Stated goal: Format the stretch from the line containing "Image resolution: width=826" through the end of the rows as a Markdown table with the columns No. and Line, numbering each line and skipping blank ones. Leave the pictures out.
Start of Dataset excerpts
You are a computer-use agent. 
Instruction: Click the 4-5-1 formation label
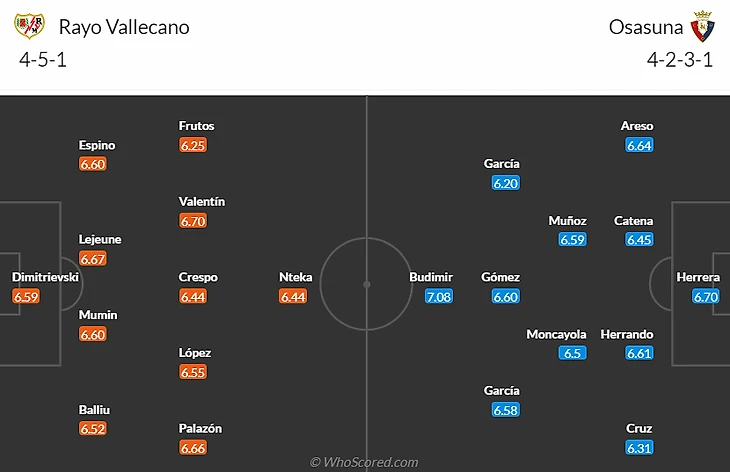[43, 59]
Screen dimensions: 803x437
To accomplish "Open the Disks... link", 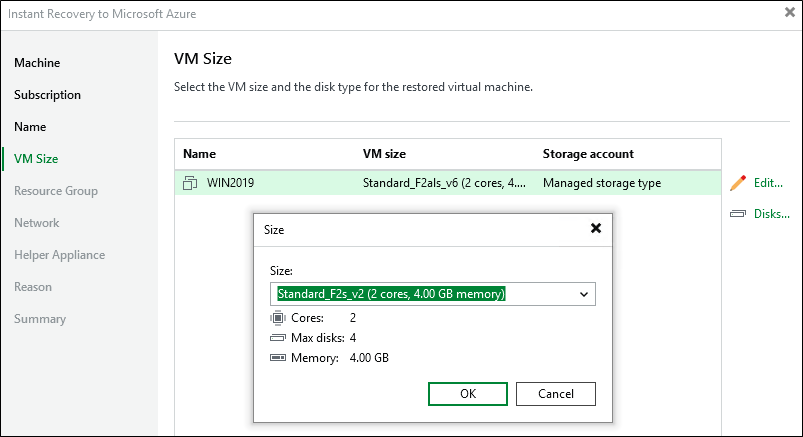I will point(771,213).
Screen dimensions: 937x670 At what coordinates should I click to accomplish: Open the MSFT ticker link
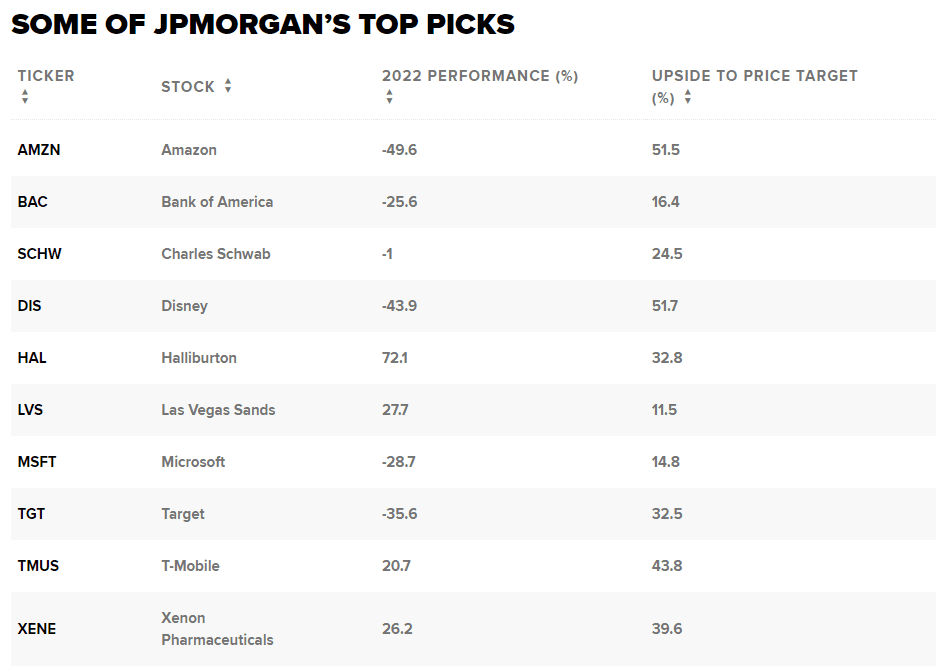pyautogui.click(x=37, y=462)
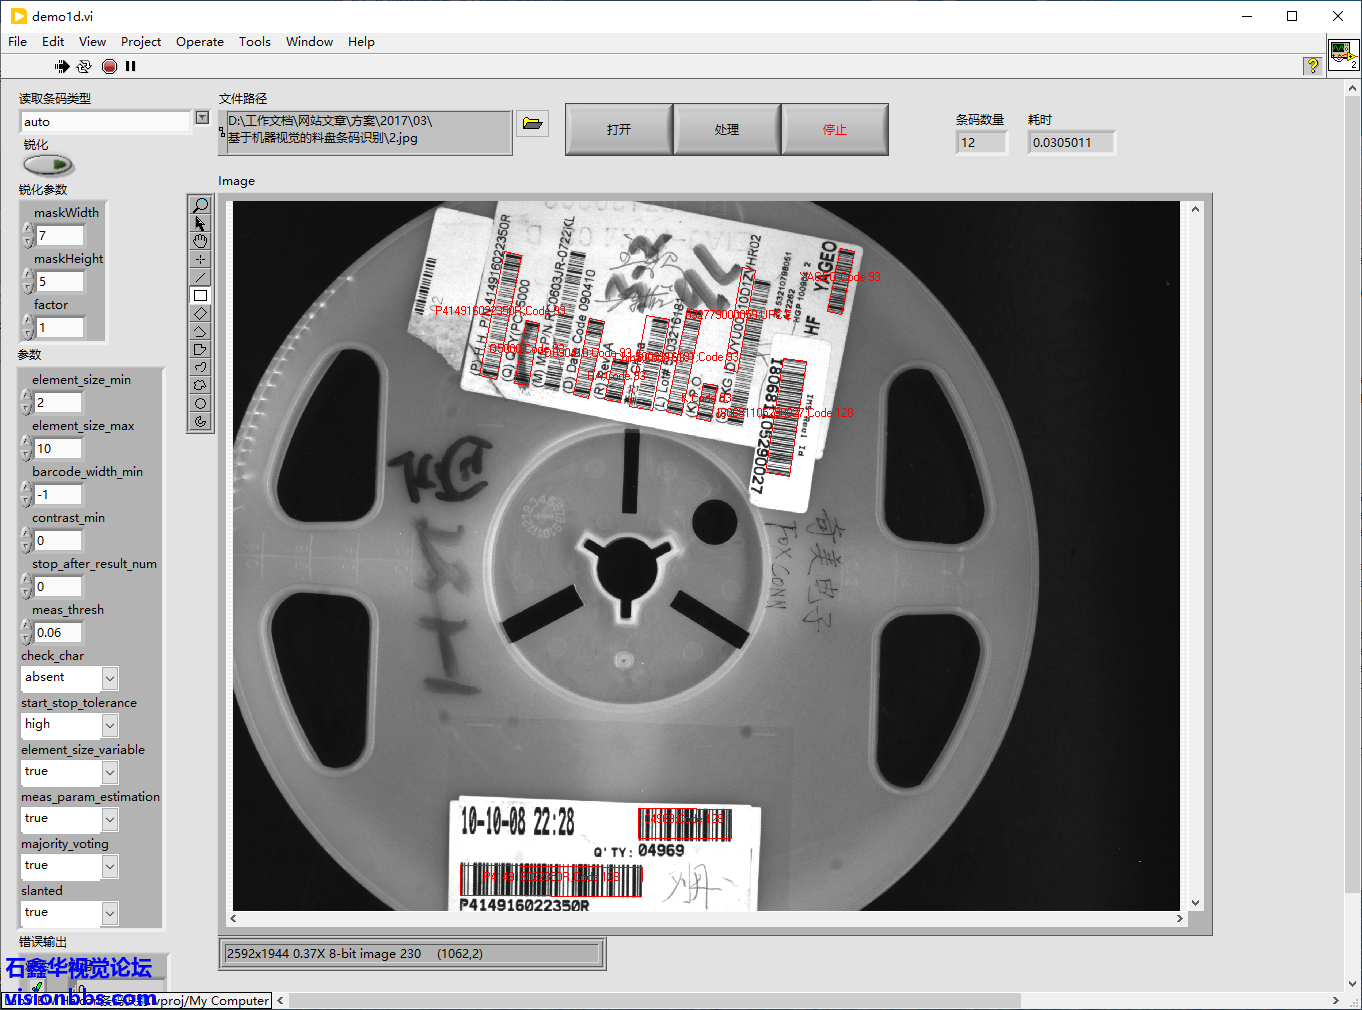Choose the Line ROI tool
The width and height of the screenshot is (1362, 1010).
(200, 277)
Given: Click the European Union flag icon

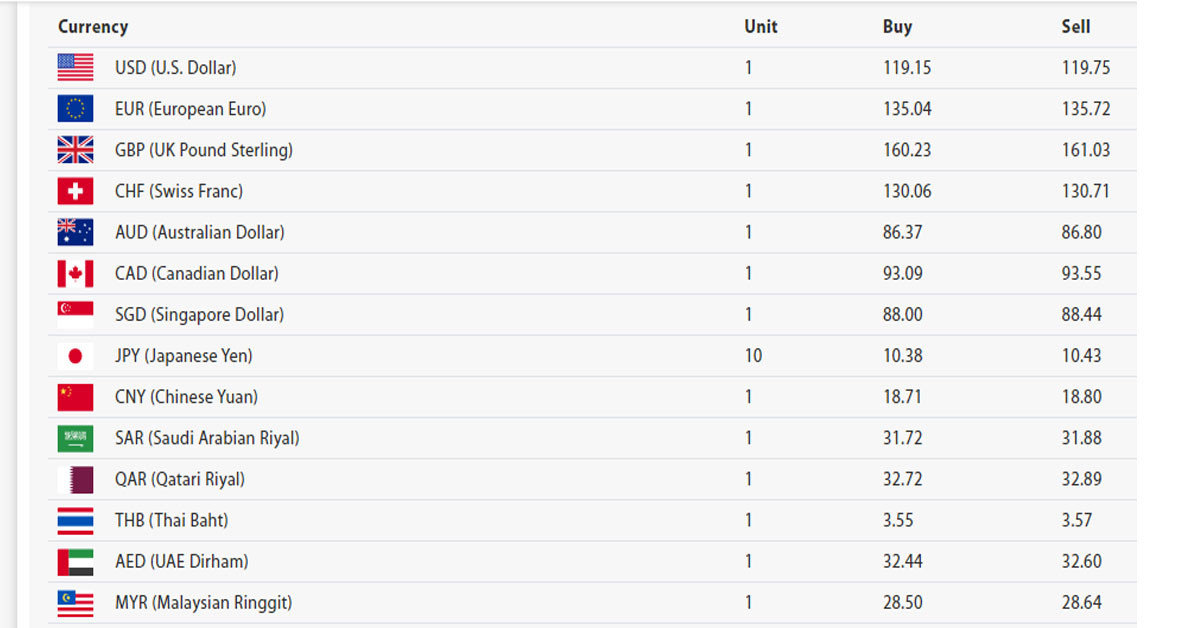Looking at the screenshot, I should coord(75,109).
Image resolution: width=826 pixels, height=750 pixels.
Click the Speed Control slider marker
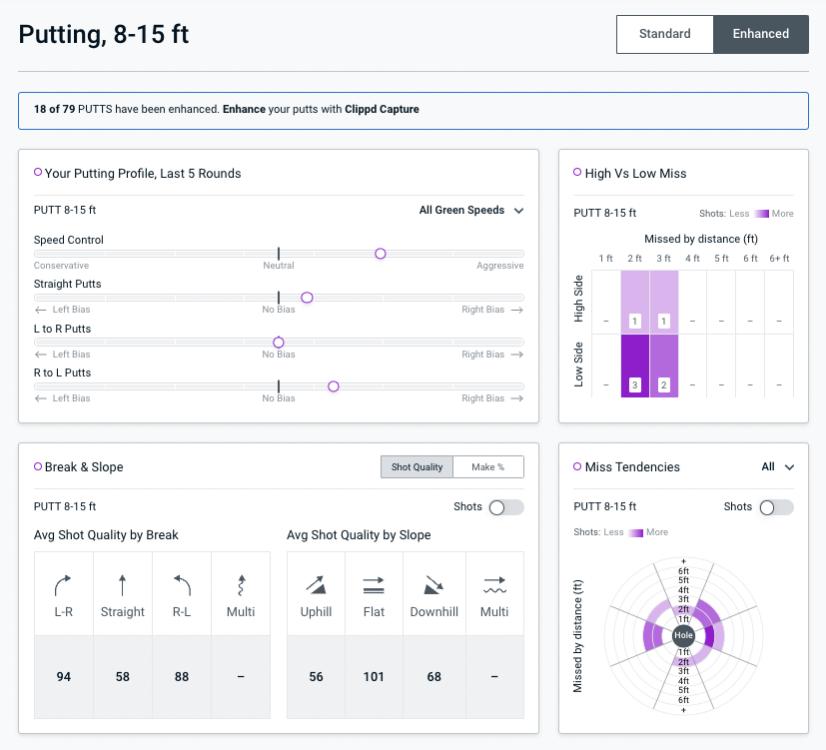[380, 254]
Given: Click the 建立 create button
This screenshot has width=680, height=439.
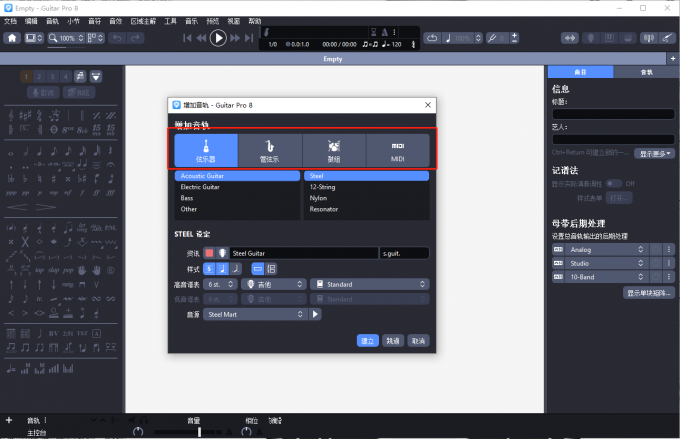Looking at the screenshot, I should pyautogui.click(x=368, y=341).
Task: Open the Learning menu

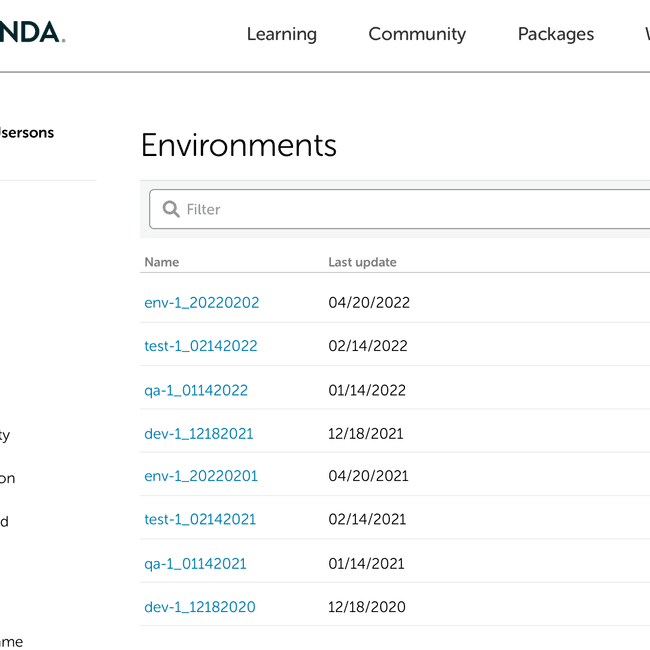Action: (281, 34)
End of Dataset excerpts
Answer:
| No. | Line |
|---|---|
| 1 | Image resolution: width=826 pixels, height=750 pixels. |
| 2 | Click the Speed Control slider marker |
| 3 | [380, 254] |
| 4 | Given: Click the 建立 create button |
| 5 | This screenshot has width=680, height=439. |
| 6 | Looking at the screenshot, I should pyautogui.click(x=368, y=341). |
| 7 | Task: Open the Learning menu |
| 8 | Action: (281, 34) |